Exercise goal
The entries below must be returned exactly as they stand.

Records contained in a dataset
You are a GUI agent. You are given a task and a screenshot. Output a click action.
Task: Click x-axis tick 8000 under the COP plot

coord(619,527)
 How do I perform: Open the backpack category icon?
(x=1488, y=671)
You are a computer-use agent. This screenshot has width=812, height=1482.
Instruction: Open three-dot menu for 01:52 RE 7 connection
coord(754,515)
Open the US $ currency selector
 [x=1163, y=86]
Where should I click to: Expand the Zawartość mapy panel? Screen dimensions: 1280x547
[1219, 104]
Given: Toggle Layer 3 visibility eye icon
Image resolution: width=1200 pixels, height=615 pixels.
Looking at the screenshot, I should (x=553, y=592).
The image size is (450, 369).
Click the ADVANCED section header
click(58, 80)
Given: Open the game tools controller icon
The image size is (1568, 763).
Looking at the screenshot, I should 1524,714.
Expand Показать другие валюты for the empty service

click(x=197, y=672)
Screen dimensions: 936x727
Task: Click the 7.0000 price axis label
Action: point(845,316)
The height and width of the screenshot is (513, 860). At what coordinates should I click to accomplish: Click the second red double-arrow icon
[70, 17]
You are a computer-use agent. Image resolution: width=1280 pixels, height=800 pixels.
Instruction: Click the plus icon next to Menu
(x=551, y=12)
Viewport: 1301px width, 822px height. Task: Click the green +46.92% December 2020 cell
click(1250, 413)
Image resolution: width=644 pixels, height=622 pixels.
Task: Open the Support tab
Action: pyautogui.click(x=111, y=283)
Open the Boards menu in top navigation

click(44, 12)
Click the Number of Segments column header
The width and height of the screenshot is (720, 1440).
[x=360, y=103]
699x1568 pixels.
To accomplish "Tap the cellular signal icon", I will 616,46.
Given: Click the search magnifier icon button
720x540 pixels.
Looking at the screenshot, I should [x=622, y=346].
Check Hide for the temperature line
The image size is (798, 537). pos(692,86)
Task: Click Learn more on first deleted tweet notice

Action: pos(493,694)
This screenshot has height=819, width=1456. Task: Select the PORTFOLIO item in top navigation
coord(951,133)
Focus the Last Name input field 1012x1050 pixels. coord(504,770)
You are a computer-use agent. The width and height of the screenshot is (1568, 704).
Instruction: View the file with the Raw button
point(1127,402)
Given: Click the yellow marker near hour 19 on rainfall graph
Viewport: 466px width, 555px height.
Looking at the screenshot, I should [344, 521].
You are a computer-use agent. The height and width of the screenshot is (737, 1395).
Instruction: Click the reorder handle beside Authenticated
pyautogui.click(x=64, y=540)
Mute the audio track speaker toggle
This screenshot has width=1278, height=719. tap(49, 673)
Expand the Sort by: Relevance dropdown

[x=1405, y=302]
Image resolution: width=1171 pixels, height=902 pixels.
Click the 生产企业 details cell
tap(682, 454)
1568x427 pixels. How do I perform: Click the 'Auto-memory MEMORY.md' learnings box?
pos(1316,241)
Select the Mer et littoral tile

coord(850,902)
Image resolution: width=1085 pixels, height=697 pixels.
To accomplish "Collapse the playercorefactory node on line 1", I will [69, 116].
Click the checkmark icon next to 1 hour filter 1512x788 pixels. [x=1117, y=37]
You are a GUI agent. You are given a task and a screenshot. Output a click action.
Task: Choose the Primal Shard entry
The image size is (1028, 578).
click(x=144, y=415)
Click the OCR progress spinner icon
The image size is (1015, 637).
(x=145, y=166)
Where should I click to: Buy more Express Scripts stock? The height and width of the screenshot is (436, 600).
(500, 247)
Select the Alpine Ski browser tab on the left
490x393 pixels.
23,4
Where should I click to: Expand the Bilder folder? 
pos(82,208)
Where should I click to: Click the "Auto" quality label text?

Output below
You are a GUI agent. You are given a task and a screenshot. Output a click action.
Task: Click x-axis tick 8000 under the COP plot

coord(619,527)
 How do I perform: Open the backpack category icon?
(x=1488, y=671)
You are a computer-use agent. This screenshot has width=812, height=1482.
Instruction: Open three-dot menu for 01:52 RE 7 connection
coord(754,515)
Open the US $ currency selector
 [x=1163, y=86]
Where should I click to: Expand the Zawartość mapy panel? Screen dimensions: 1280x547
[1219, 104]
Given: Toggle Layer 3 visibility eye icon
Image resolution: width=1200 pixels, height=615 pixels.
Looking at the screenshot, I should (x=553, y=592).
The image size is (450, 369).
Click the ADVANCED section header
click(58, 80)
Given: Open the game tools controller icon
The image size is (1568, 763).
Looking at the screenshot, I should 1524,714.
Expand Показать другие валюты for the empty service

click(x=197, y=672)
Screen dimensions: 936x727
Task: Click the 7.0000 price axis label
Action: point(845,316)
The height and width of the screenshot is (513, 860). At what coordinates should I click to accomplish: Click the second red double-arrow icon
[70, 17]
You are a computer-use agent. Image resolution: width=1280 pixels, height=800 pixels.
Instruction: Click the plus icon next to Menu
(x=551, y=12)
Viewport: 1301px width, 822px height. Task: Click the green +46.92% December 2020 cell
click(1250, 413)
Image resolution: width=644 pixels, height=622 pixels.
Task: Open the Support tab
Action: pyautogui.click(x=111, y=283)
Open the Boards menu in top navigation

click(44, 12)
Click the Number of Segments column header
The width and height of the screenshot is (720, 1440).
[x=360, y=103]
699x1568 pixels.
To accomplish "Tap the cellular signal icon", I will 616,46.
Given: Click the search magnifier icon button
720x540 pixels.
Looking at the screenshot, I should [x=622, y=346].
Check Hide for the temperature line
The image size is (798, 537). pos(692,86)
Task: Click Learn more on first deleted tweet notice

Action: pos(493,694)
This screenshot has height=819, width=1456. Task: Select the PORTFOLIO item in top navigation
coord(951,133)
Focus the Last Name input field 1012x1050 pixels. coord(504,770)
You are a computer-use agent. The width and height of the screenshot is (1568, 704).
Instruction: View the file with the Raw button
point(1127,402)
Given: Click the yellow marker near hour 19 on rainfall graph
Viewport: 466px width, 555px height.
Looking at the screenshot, I should [344, 521].
You are a computer-use agent. The height and width of the screenshot is (737, 1395).
Instruction: Click the reorder handle beside Authenticated
pyautogui.click(x=64, y=540)
Mute the audio track speaker toggle
This screenshot has width=1278, height=719. tap(49, 673)
Expand the Sort by: Relevance dropdown

[x=1405, y=302]
Image resolution: width=1171 pixels, height=902 pixels.
Click the 生产企业 details cell
tap(682, 454)
1568x427 pixels. How do I perform: Click the 'Auto-memory MEMORY.md' learnings box?
pos(1316,241)
Select the Mer et littoral tile

coord(850,902)
Image resolution: width=1085 pixels, height=697 pixels.
To accomplish "Collapse the playercorefactory node on line 1", I will [69, 116].
Click the checkmark icon next to 1 hour filter 1512x788 pixels. [x=1117, y=37]
You are a GUI agent. You are given a task and a screenshot. Output a click action.
Task: Choose the Primal Shard entry
The image size is (1028, 578).
click(x=144, y=415)
Click the OCR progress spinner icon
The image size is (1015, 637).
(x=145, y=166)
Where should I click to: Buy more Express Scripts stock? The height and width of the screenshot is (436, 600).
(500, 247)
Select the Alpine Ski browser tab on the left
490x393 pixels.
23,4
Where should I click to: Expand the Bilder folder? 
pos(82,208)
Where should I click to: Click the "Auto" quality label text?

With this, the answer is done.